[Pixel coordinate grounding data]
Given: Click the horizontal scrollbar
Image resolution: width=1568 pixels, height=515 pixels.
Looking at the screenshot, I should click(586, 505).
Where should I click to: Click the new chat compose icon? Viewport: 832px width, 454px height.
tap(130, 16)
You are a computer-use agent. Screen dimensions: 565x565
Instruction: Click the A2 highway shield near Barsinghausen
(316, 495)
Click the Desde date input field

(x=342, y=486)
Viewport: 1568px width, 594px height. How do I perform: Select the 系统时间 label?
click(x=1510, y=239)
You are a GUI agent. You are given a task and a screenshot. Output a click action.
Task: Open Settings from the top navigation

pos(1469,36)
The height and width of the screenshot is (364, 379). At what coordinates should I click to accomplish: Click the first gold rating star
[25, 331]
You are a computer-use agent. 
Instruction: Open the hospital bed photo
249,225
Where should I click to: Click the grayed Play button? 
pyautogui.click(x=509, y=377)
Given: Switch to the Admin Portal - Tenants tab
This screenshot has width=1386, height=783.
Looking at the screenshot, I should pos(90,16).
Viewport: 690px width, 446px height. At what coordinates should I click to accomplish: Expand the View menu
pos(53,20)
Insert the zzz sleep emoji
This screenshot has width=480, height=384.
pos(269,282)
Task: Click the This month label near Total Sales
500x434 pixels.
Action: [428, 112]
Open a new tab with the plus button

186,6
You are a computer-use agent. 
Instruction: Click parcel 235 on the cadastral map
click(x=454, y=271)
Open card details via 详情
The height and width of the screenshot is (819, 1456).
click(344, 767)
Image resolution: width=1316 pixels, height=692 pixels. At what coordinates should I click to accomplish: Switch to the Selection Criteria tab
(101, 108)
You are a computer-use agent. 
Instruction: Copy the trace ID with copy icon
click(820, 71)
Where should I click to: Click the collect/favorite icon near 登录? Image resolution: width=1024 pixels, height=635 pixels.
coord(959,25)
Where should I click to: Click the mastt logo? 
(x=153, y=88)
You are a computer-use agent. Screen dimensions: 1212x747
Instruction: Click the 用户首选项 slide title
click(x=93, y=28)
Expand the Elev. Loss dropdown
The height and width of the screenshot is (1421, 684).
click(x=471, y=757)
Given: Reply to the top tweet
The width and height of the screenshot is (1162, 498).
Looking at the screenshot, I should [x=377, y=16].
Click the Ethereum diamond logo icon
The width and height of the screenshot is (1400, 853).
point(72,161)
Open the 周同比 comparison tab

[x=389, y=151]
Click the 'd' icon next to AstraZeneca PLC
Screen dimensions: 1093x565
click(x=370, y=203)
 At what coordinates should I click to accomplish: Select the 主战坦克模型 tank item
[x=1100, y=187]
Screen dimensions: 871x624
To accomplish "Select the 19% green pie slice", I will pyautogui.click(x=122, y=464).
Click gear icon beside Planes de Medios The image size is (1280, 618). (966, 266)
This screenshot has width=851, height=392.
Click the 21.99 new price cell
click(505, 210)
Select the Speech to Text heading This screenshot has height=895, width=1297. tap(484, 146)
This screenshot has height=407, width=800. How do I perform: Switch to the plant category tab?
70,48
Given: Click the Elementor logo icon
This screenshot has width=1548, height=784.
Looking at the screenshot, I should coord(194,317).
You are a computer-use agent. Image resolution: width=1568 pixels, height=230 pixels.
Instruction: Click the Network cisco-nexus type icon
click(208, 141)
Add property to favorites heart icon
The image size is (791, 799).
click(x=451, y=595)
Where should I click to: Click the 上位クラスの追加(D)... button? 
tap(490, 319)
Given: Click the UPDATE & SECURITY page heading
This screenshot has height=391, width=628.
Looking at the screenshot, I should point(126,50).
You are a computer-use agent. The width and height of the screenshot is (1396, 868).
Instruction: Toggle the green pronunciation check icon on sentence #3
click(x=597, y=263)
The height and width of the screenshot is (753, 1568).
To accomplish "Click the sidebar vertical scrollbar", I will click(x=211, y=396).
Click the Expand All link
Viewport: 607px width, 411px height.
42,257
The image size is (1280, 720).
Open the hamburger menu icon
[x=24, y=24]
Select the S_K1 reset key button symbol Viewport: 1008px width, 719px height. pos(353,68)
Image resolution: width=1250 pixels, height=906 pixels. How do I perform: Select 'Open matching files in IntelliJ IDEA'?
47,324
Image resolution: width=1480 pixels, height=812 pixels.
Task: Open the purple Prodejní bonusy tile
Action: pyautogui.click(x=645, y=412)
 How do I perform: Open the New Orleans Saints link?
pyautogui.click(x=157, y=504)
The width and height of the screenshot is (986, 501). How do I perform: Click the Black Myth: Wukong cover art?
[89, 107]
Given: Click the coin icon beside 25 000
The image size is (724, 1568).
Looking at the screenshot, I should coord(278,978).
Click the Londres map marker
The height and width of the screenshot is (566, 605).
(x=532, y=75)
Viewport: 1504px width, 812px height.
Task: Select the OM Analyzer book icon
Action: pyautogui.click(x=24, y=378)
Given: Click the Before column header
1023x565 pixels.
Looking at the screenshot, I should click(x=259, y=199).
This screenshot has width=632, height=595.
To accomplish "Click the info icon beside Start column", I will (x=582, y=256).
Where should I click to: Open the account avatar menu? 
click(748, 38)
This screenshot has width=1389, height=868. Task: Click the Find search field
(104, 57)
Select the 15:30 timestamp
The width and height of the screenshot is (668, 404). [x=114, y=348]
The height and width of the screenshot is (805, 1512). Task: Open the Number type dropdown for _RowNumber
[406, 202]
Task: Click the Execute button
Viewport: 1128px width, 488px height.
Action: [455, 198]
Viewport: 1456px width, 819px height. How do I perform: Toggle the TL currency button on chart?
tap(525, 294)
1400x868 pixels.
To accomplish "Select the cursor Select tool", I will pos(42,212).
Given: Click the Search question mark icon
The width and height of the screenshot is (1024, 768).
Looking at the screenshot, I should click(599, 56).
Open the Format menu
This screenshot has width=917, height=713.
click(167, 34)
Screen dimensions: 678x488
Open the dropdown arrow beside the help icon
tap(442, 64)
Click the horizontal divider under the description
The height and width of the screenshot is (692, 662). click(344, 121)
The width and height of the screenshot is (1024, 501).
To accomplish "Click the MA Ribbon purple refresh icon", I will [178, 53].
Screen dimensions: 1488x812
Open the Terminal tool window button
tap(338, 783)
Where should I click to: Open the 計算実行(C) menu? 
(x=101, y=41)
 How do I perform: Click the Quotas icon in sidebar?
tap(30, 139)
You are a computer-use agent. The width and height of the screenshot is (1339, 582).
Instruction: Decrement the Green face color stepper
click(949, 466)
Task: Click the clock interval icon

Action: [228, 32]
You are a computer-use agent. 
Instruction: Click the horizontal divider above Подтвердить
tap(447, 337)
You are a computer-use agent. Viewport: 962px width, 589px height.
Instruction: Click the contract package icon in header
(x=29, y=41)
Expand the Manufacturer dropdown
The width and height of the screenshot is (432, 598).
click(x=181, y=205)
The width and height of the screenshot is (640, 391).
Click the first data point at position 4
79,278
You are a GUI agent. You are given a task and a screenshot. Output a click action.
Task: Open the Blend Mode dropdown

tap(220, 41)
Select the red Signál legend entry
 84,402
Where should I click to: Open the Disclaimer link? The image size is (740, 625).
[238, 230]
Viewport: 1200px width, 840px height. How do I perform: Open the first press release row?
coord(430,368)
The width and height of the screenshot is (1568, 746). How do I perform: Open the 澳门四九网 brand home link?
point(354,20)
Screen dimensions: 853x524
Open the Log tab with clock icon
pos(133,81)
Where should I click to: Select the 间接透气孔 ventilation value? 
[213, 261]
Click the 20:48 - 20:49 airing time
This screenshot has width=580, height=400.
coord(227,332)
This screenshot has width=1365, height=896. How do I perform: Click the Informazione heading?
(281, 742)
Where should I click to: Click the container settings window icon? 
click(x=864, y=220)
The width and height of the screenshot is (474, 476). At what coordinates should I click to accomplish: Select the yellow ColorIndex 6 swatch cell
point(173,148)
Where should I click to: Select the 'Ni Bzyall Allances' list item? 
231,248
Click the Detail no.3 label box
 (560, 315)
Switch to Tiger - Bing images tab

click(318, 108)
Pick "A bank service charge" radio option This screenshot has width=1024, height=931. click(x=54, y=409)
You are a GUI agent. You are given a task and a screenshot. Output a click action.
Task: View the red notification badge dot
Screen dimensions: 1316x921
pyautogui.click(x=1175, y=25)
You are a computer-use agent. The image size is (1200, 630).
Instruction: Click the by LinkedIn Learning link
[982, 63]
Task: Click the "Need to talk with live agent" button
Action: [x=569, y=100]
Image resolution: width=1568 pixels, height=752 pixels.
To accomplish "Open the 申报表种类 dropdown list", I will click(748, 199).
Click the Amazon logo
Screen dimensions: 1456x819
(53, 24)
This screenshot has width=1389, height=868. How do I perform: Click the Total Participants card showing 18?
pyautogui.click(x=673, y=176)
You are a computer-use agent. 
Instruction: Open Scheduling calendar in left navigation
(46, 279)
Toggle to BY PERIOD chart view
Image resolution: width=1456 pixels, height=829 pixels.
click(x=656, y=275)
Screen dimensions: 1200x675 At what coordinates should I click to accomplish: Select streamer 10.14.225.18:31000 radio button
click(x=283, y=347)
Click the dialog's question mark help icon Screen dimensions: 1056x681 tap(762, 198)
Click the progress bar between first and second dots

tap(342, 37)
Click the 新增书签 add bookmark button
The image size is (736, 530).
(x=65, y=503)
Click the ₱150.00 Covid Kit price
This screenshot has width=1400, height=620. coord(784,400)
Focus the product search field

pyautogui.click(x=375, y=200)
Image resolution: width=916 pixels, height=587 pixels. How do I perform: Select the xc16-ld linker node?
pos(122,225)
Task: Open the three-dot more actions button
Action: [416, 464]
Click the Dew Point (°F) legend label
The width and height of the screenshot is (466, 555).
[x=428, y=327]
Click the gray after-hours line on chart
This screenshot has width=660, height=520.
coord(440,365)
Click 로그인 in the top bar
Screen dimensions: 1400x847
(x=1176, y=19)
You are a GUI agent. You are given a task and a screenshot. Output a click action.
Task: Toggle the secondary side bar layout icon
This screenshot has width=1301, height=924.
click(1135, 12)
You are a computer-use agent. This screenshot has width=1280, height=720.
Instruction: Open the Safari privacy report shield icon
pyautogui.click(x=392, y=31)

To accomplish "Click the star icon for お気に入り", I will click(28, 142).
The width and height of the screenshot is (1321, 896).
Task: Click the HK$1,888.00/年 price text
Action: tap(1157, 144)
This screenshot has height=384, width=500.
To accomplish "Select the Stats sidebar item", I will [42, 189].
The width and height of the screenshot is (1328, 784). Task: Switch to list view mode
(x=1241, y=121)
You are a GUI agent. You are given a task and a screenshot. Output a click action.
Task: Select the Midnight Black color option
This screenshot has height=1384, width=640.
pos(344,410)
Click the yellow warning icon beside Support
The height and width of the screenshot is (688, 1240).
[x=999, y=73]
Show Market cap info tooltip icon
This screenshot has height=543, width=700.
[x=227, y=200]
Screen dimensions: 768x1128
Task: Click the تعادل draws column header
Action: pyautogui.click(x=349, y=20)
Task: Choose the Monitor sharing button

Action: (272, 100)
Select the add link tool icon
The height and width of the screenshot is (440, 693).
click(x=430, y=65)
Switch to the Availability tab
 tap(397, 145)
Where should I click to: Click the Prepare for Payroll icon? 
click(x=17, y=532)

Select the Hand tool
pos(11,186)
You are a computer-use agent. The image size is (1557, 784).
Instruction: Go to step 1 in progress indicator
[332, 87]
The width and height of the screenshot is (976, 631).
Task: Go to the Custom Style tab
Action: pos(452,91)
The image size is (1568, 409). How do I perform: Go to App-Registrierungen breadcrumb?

* **ACTIVITY**
Each line above from the one with "Where should I click to: Click the 上位クラスの追加(D)..." up to and including the one with "Task: Click the Execute button" must be set down exactly, and no line outside that span may appear.

* **YOUR RESPONSE**
Where should I click to: Click the 上位クラスの追加(D)... button? 
tap(490, 319)
Given: Click the UPDATE & SECURITY page heading
This screenshot has height=391, width=628.
Looking at the screenshot, I should point(126,50).
You are a computer-use agent. The width and height of the screenshot is (1396, 868).
Instruction: Toggle the green pronunciation check icon on sentence #3
click(x=597, y=263)
The height and width of the screenshot is (753, 1568).
To accomplish "Click the sidebar vertical scrollbar", I will click(x=211, y=396).
Click the Expand All link
Viewport: 607px width, 411px height.
42,257
The image size is (1280, 720).
Open the hamburger menu icon
[x=24, y=24]
Select the S_K1 reset key button symbol Viewport: 1008px width, 719px height. pos(353,68)
Image resolution: width=1250 pixels, height=906 pixels. How do I perform: Select 'Open matching files in IntelliJ IDEA'?
47,324
Image resolution: width=1480 pixels, height=812 pixels.
Task: Open the purple Prodejní bonusy tile
Action: pyautogui.click(x=645, y=412)
 How do I perform: Open the New Orleans Saints link?
pyautogui.click(x=157, y=504)
The width and height of the screenshot is (986, 501). How do I perform: Click the Black Myth: Wukong cover art?
[89, 107]
Given: Click the coin icon beside 25 000
The image size is (724, 1568).
Looking at the screenshot, I should coord(278,978).
Click the Londres map marker
The height and width of the screenshot is (566, 605).
(x=532, y=75)
Viewport: 1504px width, 812px height.
Task: Select the OM Analyzer book icon
Action: pyautogui.click(x=24, y=378)
Given: Click the Before column header
1023x565 pixels.
Looking at the screenshot, I should click(x=259, y=199).
This screenshot has width=632, height=595.
To accomplish "Click the info icon beside Start column", I will (x=582, y=256).
Where should I click to: Open the account avatar menu? 
click(748, 38)
This screenshot has width=1389, height=868. Task: Click the Find search field
(104, 57)
Select the 15:30 timestamp
The width and height of the screenshot is (668, 404). [x=114, y=348]
The height and width of the screenshot is (805, 1512). Task: Open the Number type dropdown for _RowNumber
[406, 202]
Task: Click the Execute button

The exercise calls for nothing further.